Omega 3

After a multivitamin, the second most important supplement
for most people to take each day is Omega 3 fatty acids. Omega 3, found in fish
oil, is made up of EPA (eicosapentaenoic acid) which seems to have heart
protective effects, and DHA (docosahexaenoic acid) which seem to be of benefit
to the nervous system.

What is the preferred ratio of  EPA / DHA?

More EPA than DHA for Cardiovascular Health

If your objective is supporting heart health, you will probably be
better off with a product that contains about twice as much EPA as DHA. This is
the ratio used in most studies that found a protective benefit of fish oil
against cardiovascular disease.

More DHA than EPA for Nervous System Health

On the other hand, DHA is more important than EPA fatty acid for
the eyes and brain, especially in children. If your concern is supporting
recovery from depression, bipolar disorder, lazy eye syndrome (amblyopia), or
macular degeneration… then you are better of using a product that contains more
DHA than EPA. This is not easy since most fish supplements contain more EPA
than DHA.

Another way to think of it is…  EPA is for function and DHA is for structure.


How to buy Omega3  supplements

It is better to buy products that contain at least 600 mg of
total omega-3 essential fatty acids (EPA + DHA),
whether they contain more EPA or more DHA. When you buy a product that contains
at least 600 mg of essential fatty acids in a 1,000 mg capsule, there
simply is not a lot of room left for impurities.

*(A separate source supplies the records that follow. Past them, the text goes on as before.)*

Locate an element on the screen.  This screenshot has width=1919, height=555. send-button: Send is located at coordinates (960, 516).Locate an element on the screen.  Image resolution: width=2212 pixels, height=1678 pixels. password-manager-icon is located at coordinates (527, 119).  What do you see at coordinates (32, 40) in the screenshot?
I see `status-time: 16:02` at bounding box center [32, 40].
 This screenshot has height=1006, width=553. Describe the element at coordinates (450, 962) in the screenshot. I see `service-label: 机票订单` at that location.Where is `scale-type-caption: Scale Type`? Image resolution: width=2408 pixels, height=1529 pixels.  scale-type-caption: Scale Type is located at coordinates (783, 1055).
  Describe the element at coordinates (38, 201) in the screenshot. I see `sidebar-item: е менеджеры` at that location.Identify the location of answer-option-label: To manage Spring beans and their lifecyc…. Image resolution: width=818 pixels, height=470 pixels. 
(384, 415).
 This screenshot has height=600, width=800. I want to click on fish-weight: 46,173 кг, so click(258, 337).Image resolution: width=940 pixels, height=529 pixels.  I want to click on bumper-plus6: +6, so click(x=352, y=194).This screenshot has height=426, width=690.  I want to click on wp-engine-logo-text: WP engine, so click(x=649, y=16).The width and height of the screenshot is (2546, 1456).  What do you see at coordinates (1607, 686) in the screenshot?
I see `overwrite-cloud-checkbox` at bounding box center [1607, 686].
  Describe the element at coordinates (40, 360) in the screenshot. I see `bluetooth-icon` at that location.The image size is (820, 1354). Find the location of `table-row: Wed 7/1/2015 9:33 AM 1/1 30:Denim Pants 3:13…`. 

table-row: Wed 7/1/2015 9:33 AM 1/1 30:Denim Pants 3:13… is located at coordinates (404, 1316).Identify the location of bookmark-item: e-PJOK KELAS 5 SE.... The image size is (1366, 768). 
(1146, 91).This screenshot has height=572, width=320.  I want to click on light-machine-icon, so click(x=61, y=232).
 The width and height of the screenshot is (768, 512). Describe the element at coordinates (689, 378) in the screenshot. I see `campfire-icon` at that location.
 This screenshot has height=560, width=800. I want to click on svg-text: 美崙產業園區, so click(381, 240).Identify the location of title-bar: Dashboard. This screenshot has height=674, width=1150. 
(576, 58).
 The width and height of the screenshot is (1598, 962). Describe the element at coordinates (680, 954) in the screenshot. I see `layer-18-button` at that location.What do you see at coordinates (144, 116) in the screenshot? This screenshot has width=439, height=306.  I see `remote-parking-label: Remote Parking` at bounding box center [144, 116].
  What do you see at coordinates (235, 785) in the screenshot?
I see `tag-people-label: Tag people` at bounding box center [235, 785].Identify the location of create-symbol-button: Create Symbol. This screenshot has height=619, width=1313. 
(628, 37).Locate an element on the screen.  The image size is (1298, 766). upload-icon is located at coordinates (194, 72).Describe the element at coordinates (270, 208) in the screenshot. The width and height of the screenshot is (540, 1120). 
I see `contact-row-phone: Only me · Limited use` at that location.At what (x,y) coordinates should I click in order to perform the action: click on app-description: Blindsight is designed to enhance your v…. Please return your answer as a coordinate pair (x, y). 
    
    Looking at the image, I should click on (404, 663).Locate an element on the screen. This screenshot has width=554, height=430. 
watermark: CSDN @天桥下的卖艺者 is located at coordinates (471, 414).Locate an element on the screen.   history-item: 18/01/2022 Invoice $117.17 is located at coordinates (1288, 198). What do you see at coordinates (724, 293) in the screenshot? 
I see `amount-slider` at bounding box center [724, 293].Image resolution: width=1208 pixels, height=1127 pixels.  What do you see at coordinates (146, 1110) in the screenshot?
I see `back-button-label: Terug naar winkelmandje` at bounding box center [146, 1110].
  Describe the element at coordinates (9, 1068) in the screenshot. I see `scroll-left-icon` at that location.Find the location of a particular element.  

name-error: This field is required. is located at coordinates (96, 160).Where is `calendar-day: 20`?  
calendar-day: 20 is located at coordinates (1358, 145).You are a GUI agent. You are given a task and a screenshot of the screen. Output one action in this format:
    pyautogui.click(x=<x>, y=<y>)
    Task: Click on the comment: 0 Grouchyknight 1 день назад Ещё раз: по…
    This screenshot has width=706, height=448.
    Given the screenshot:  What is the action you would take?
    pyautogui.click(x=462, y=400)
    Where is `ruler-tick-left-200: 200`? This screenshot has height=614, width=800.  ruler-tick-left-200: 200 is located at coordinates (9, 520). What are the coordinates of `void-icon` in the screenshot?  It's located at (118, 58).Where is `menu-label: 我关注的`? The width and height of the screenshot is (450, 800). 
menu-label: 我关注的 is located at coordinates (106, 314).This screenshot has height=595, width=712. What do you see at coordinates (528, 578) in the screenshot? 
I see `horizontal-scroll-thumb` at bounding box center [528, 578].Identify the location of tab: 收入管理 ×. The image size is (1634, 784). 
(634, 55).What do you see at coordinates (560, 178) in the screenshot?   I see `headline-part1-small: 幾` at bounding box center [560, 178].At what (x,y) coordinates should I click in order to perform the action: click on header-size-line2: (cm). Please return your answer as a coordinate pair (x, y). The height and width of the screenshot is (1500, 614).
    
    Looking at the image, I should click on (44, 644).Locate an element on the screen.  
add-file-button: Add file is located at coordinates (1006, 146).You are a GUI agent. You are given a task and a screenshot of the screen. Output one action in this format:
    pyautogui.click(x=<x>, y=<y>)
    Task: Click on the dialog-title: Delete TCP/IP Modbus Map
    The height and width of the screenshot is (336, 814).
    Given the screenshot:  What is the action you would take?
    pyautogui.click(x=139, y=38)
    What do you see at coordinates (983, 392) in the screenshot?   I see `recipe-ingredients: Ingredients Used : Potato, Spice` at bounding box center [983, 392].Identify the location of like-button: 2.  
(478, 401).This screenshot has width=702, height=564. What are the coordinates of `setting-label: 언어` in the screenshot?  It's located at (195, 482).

Some low-quality products contain as little as 180 mg of omega-3
essential fatty acids per 1,000 mg capsule (that’s a total of only 180 of
EPA+DHA per 1000mg of supplement), making them three times as expensive (in
terms of available nutrients) and far more likely to trigger allergies or
stomach upset because of potential fillers.

For reference:  Costco’s Kirkland brand Omega 3 Fish Oil comes as a 1200mg capsule and contains 410 mg EPA and 274mg  DHA  for a total of 684mg of Omega three per 1200mg total capsule size.

Their “cheaper” version they call “concentrate”, which actually has far LESS total omega-3’s. It is a 1000mg capsule that contains only 180mg EPA and 120mg DHA (total of only 300 mg omega-3) making the“higher priced” product the BETTER VALUE! As with anything, know what you’re paying for. Often the “cheaper” products  actually cost more over time.

EPA and DHA are found in seafood, especially
mackerel, salmon, striped bass, rainbow trout, halibut, tuna, and sardines.
Supplements of fish oils that contain EPA and DHA are sold over the counter.
Salmon oil naturally contains more DHA than EPA (often several times more) and products made only from algal oil will contain only DHA. DHA can be
found by itself, these supplements are usually from an algae source

Note: Flaxseed oil contains ALA, which the body can convert into DHA (women more
efficiently than men). But each person seems to convert it at a different rate
so it’s hard to know for sure how much to take. Also, in one study, men with the highest
intake of ALA were about twice as likely as those with the lowest intakes to
develop advanced prostate cancer. And the risk was increased regardless of
whether the ALA came from vegetable or animal sources, according to findings
published in the American Journal of Clinical Nutrition.


Vision and DHA

The rods and cones of the retina in the eyes are very rich in DHA. Hence, a deficiency in dietary fish oils will reduce the photoreceptor activity of retinal cells, and may reduce visual acuity. On the other hand, supplementation with fish oils (or flaxseed oil) could lead to visual improvement, enhanced color perception (as long as no cataract exist) and better macular health.

Since levels of DHA in the brain decline with age, it is likely that the levels of DHA also decline in the retina. Is it possible that daily intake of fish oils can improve vision in older individuals and has already been shown to aid in the treatment of macular degeneration?


Alternative Omega-3 sources

Two good plant-based sources of Omega-3 are walnuts and chia seeds (yes that’s right, the same seed used for the “Chia Pet”… yes you can eat chia seeds!)